With a dog who changed my life, nearly 30 years ago, named Chaser

I had been writing about pets for the Chicago Tribune, and others, like Cat Fancy and Dog World. And when I interviewed celebs, I was often asking them about their pets – like Oprah. I was the first to write about her beloved Cocker Spaniels.

At around the same I was asked to write a syndicated pet column for Tribune Media Services. I ultimately said yes, but had no idea how much my life would eventually change.

I authored that column for 22 years. Who knew it would lead to becoming a certified animal behavior consultant, authoring and contributing to books (including veterinary textbooks), hosting two national radio shows, appearing as a ‘pet expert’ on many TV programs and speaking at veterinary conferences and events around the globe. And at these conference, sometimes sharing the stage with absolutely brilliant veterinarians.

How lucky and privileged am I?

And here’s what I have learned is true, not only about veterinarians but also veterinary nurses and technicians, as well as veterinary care coordinators.

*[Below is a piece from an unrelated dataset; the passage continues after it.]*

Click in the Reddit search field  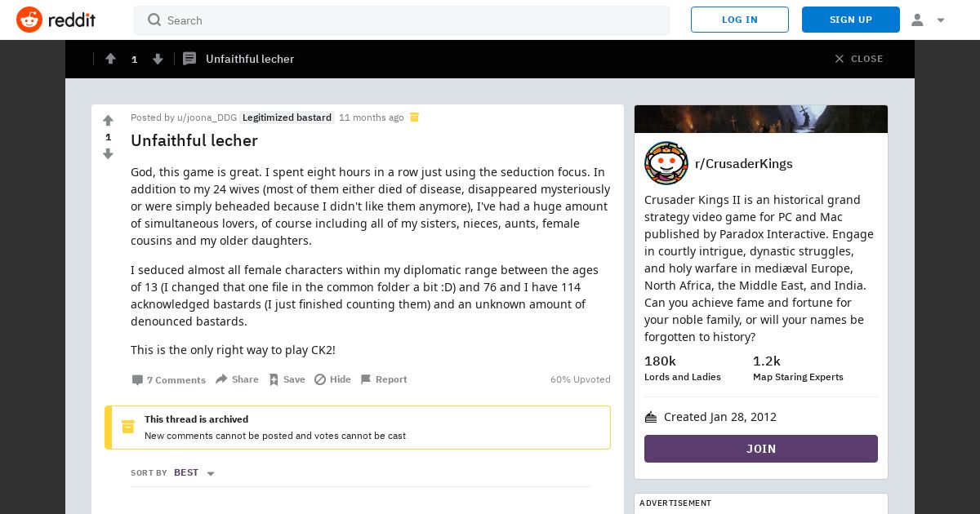402,20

An honor to present a veterinary conferences around the globe

Yes, it’s true veterinary practices – both operated by industry or privately owned – are not non-profits. But individual veterinary professionals – while they deserve to make money, only exceedingly rarely put dollars ahead of pet care. They didn’t go to vet school or technician school to become rich. If that was the objective, I can assure you, they would choose another profession. (Those few who put dollars first may ultimately pay a price themselves).

And most veterinarians – sometimes to the determent of the own mental health, live their work. I could offer dozens of examples. I was set to speak at a conference with Dr. Robin Downing, and simply said hi when we met to go over the talk, and asked “How are you?” On the verge of tears, she said, “Yesterday was the ***tiest day ever; I had to euthanize four animals. I’ve known each them forever. We lost family.”

It’s a long story – and I won’t use this veterinarian’s name for fear this “challenged client” might even read this post. The doctor didn’t communicate by phone but rather she texted about the pet. No questioning the care or the quality of medicine, and she was verbally attacked because she texted. He threatened to go on to social media and ruin her career. And, incidentally, this veterinarian is understood among her colleagues to simply be among the best.

Here I am, on the same bill as Dr. Ettinger (at a conference in Columbia), as well as the amazing Dr. Sheri Ross. And both have heard me speak. #amazing

On a daily basis – shockingly people leave a pet office never to return. So many veterinary professionals get their pets this way.

I told arguably the grandfather of all of today’s veterinarians, Dr. Stephen Ettinger about a story I had read in a veterinary publication with tips on how veterinarians should “act” and demonstrate empathy. I wrote a letter to editor of that publication (which wasn’t published) saying, “You had it all wrong. I’ve not met a veterinary professional needing to act to show empathy. Veterinary professionals choose this profession because they’re empathetic. My advice: Just be yourself.”

Dr. Ettinger didn’t say a word; the silence was palpable. He just starred for the longest two seconds ever recorded. He reached out his hand to mine and shook it. And said, “You understand.”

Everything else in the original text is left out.